Openly talking about one's vulnerability while tilting feels like an implicit taboo. Although
we quickly acknowledge strategic mistakes, we prefer to just laugh off tilt. We will joke about our recklessness with friends and get angry at our mistakes in solitude.
Emotional skills are developed just like strategic ones. And to develop them requires time, discipline, and, most importantly, a firm commitment to honestly see oneself and one's mistakes.
To categorize all types of tilt under one roof, Jared Tendler, author of The Mental Game of Poker, lists six main types of tilt: injustice tilt, losing tilt, mistake tilt, entitlement tilt, revenge tilt, and desperation tilt. These are targeted categories, but ultimately, tilt encompasses a whole spectrum, and there is no generalized classification system that fits all. Every player has their own emotional profile, beliefs, and values.
Moreover, there is no single, universal answer to the question, “Why do people tilt?” Every player does it for a specific reason, unique to their emotional motivations. Some want to vent frustration, some due to injustice, or to maintain an egotistical homeostasis; we all tilt for our reasons and in our ways. There is no one-size-fits-all answer, so each of us must strive to understand our emotional construction.
Now imagine you are already playing a session and realize you have started tilting; what can you do to calm your tilt?

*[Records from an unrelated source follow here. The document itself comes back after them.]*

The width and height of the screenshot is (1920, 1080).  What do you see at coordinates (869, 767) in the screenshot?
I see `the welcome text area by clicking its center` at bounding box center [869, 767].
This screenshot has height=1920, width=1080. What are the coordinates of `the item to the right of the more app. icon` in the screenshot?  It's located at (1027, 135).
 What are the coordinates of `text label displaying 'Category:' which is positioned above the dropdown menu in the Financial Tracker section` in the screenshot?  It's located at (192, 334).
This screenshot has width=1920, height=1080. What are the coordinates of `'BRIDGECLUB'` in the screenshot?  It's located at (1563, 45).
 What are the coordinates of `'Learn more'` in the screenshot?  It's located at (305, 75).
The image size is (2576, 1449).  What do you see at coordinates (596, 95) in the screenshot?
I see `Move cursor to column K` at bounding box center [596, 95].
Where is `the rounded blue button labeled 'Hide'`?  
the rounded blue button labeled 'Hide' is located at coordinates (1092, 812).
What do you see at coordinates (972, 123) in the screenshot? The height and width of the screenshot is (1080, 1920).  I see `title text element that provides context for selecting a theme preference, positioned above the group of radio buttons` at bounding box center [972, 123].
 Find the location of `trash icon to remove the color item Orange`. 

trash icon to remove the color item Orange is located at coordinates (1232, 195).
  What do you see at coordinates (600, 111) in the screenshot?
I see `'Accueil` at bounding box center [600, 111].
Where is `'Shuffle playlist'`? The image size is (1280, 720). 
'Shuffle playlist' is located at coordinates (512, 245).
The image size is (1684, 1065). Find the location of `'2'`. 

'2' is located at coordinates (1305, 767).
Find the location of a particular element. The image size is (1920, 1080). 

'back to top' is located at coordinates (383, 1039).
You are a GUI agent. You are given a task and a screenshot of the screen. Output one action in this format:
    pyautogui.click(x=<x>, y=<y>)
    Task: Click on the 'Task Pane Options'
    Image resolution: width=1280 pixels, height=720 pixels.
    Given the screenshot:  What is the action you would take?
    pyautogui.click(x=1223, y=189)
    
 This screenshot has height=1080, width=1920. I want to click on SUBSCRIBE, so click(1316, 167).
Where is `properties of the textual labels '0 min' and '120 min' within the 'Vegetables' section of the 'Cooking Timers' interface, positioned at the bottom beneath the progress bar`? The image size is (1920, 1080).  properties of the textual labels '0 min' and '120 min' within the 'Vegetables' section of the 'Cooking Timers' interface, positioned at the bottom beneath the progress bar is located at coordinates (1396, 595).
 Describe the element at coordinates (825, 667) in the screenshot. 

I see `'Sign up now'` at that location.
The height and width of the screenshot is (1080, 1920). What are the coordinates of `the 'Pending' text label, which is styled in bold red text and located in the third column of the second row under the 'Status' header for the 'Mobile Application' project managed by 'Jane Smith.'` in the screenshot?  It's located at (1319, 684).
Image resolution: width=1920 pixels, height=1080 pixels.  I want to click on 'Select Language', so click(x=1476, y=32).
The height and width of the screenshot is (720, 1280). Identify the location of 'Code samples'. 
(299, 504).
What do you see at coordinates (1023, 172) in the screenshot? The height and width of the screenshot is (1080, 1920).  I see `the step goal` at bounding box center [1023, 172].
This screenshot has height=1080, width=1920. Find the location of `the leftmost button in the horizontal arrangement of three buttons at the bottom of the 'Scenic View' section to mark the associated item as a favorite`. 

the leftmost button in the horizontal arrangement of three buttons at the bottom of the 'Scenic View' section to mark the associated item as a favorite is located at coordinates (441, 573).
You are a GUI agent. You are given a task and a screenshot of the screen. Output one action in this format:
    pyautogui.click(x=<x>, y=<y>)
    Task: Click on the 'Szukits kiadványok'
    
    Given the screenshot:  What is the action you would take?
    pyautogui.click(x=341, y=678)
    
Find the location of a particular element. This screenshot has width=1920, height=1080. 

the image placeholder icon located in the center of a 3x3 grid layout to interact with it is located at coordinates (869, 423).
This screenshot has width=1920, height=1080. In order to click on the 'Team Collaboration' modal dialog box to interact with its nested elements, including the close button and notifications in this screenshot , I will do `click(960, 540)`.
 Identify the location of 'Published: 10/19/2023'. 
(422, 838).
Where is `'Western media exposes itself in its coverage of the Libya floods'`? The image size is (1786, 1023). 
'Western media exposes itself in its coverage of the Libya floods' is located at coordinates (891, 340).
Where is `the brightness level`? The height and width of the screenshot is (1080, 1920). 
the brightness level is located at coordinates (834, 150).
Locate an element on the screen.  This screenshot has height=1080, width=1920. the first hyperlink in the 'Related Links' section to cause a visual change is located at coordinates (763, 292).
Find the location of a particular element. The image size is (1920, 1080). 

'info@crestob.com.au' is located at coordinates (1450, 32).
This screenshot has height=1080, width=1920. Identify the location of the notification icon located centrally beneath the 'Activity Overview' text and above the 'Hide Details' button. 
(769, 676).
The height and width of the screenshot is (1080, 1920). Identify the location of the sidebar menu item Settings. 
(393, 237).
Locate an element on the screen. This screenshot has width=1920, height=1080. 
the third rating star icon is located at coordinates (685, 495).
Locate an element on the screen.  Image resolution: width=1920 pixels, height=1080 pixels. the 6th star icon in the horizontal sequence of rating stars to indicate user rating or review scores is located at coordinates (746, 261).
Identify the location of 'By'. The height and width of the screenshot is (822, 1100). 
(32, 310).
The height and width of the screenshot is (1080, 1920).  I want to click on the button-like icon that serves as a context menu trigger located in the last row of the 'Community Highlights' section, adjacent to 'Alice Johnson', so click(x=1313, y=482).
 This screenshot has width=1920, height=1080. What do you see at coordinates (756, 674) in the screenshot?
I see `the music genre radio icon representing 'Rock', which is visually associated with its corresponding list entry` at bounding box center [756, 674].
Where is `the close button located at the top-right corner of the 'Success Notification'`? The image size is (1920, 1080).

Well, the best thing would be to stop playing. However, since you are already tilting, this advice is probably pointless.
One of the most useful techniques to reduce tilt is breath control. There are hundreds of different breathing techniques, no matter which one you choose. If you don't know any, simply do this – when you realize you are tilting, first lean back in your chair. This action will open your diaphragm and help your lower back. Relax your body as much as possible. Then close your eyes and start breathing deeply and slowly. While breathing this way, try to scan your body with your inner gaze, thinking, “Come on, what do I feel? What emotion does tilt manifest in my body? Where do I feel it? How do I feel it?” While breathing this way, objectively explore what inner feelings you are experiencing. Continue until you feel calm, relaxed, and aware of your body's condition.
Such a calm body scan will alleviate many emotions. It is very likely that the mind will even decide to take a break from the game. But even if you continue playing, you will become more focused on yourself, calm, and aware.
There are many ways to help solve the tilt problem: mantras you can repeat to yourself, pre-session rituals, breaks, visualization, suggestion, etc. The list could be endless, and everyone will find a useful tool in it.
However, most people struggle to deal with the tilt problem on their own. It is not impossible, and many players naturally improve over time, but for the vast majority trying to improve naturally, it simply doesn't work because tilt is the hardest part of the game to influence.
When someone is a complete monkey tilter, it is usually obvious even to themselves. Therefore, such people, if they hit rock bottom enough times, always seek help. They know they are monkey tilters. However, for many players, tilt is like a bear sleeping on the side. They never know when it will wake up and bite them again. Since this bear usually sleeps, they don't feel it is a big problem. In fact, most poker players would be more successful if they tilted constantly but in small “doses,” then they would constantly face their emotional weaknesses.
Of course, finding a coach is the best solution to solve tilt problems. However, if the problems are very big and cause many negative consequences in your life, then it would be most valuable to meet with a psychologist or another certified therapy specialist. Although a coach can help understand your motivation, create a tilt profile, help deal with tilt, and develop better habits, from tilt to gambling is just one step. If you can't precisely say where you are, it's better to talk to a certified specialist.